- [Written problem]: Reproduce every line of the items below verbatim, with no changes.

- [Given information]:
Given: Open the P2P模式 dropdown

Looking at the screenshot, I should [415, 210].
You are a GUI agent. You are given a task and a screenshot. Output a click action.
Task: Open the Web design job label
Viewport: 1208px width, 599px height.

- [Exercise result]:
Given: Open the P2P模式 dropdown

Looking at the screenshot, I should [415, 210].
You are a GUI agent. You are given a task and a screenshot. Output a click action.
Task: Open the Web design job label
Viewport: 1208px width, 599px height.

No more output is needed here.